The sixth article of this special edition focuses upon European level financing of bank resolution and specifically the debate over the creation of a common financial backstop for the Single Resolution Fund (SRF). Florian Brandt and Matthias Wohlfahrt (Citation2018) identify four main principles in statements by national ministers of finance which must be respected in the design of a future backstop in order to ensure a sufficiently large coalition of support among member state governments (Brandt and Wohlfahrt, 2018). These principles include fiscal neutrality in the medium term; that the backstop be an instrument of last resort in order to minimize any recourse to public funds; the equivalent treatment of all current and future BU member state banking sectors; and the assurance that no costs will occur for non-BU member states. The authors argue that taking these principles into account significantly restricts the possible designs for and available providers of a future common backstop.

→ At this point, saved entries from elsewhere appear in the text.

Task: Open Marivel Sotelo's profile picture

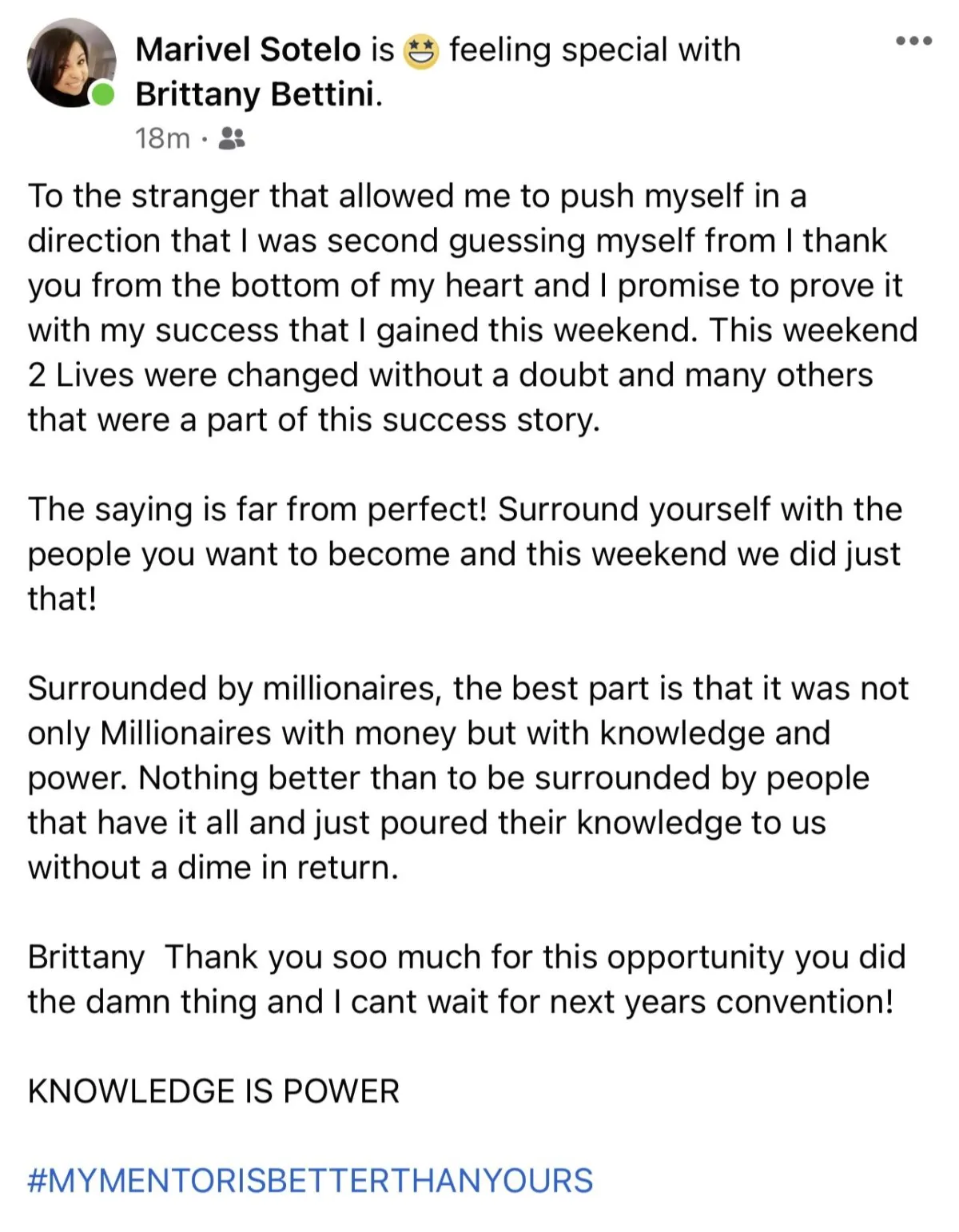Action: tap(71, 64)
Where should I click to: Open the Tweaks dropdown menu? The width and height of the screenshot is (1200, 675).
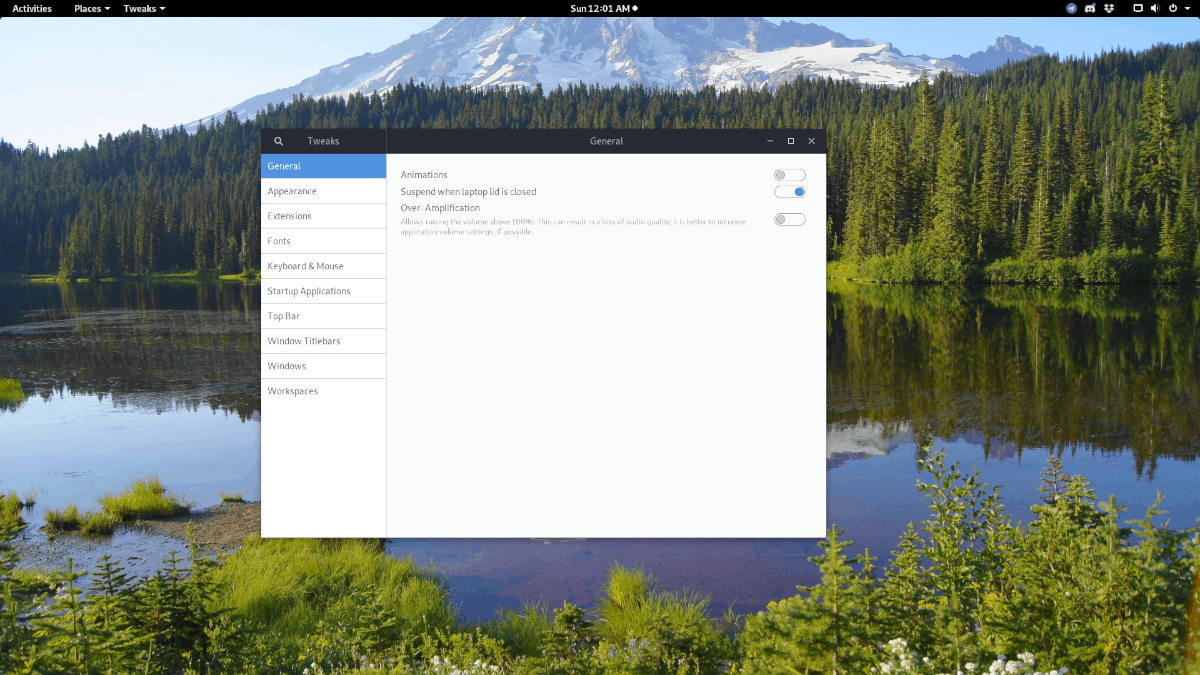(143, 8)
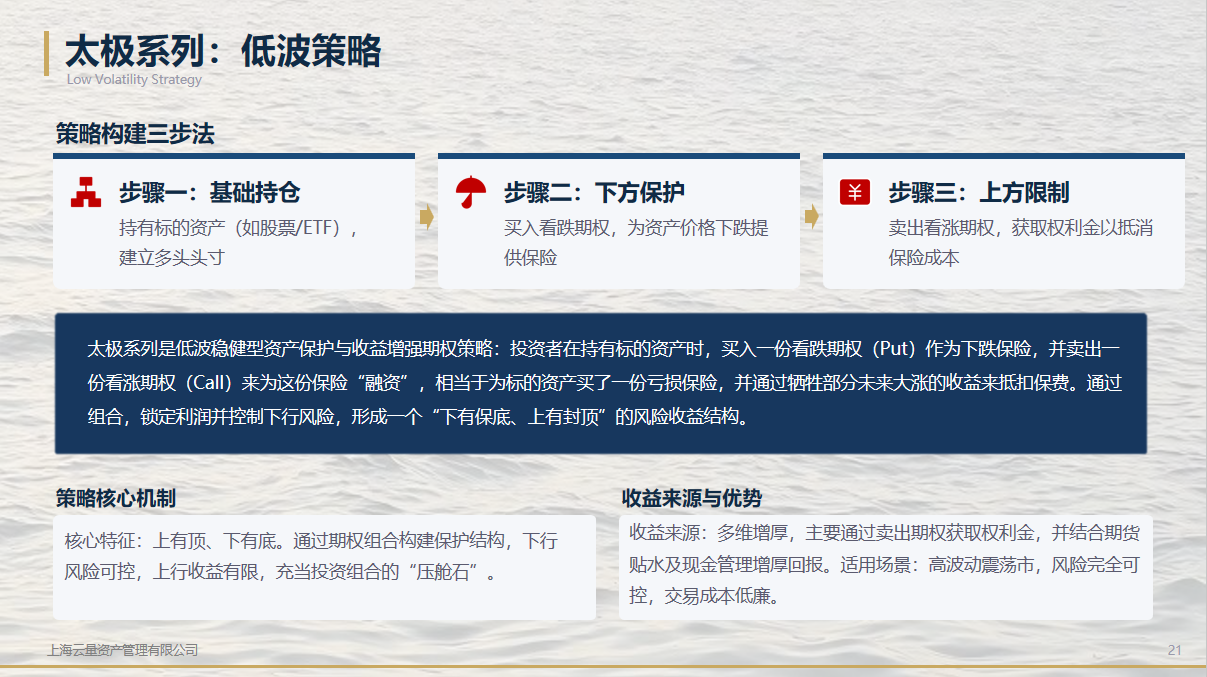
Task: Click the 步骤二:下方保护 heading
Action: click(x=594, y=192)
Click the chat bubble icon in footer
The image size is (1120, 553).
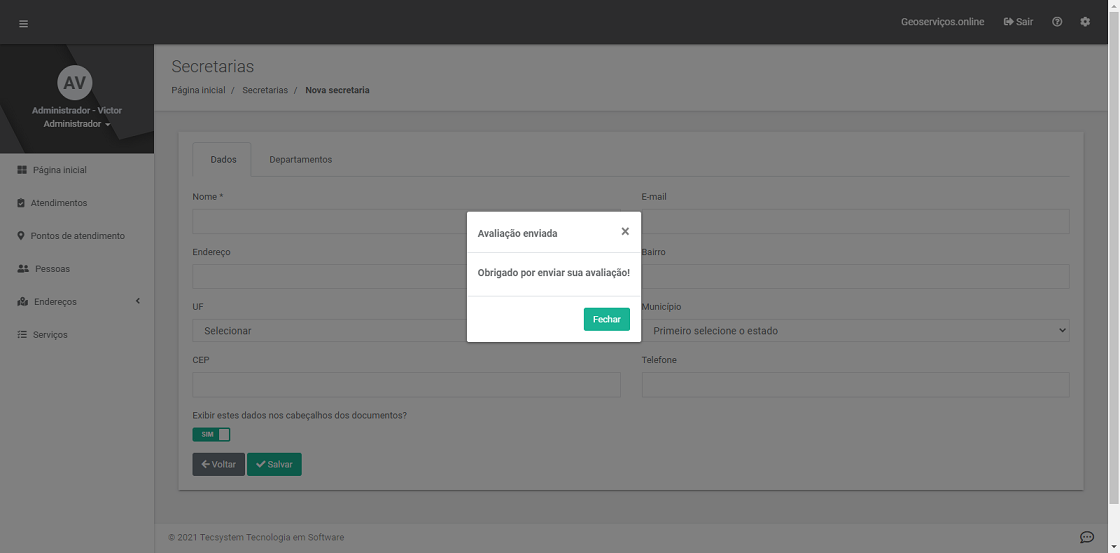pos(1087,537)
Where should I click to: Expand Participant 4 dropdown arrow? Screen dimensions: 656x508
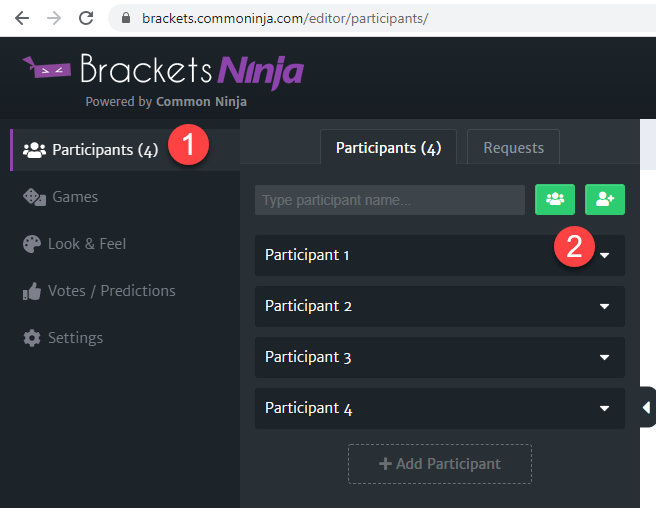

Overall, these papers provide us with a number of valuable new insights with regard to the unintended consequences of accomplished reforms (banker’s remuneration) and provide a telling example of a failed reform attempt in the case of bank structural reform. Curiously enough, the agenda setter, the Commission—according to Endrejat and Thiemann—reevaluated its own policy proposal once the worst challenges to the stability of the banking system appeared to be in the past and then dropped the proposal. Hence, business as usual prevails in terms of bank structures despite the worst international financial crisis since the late 1920s.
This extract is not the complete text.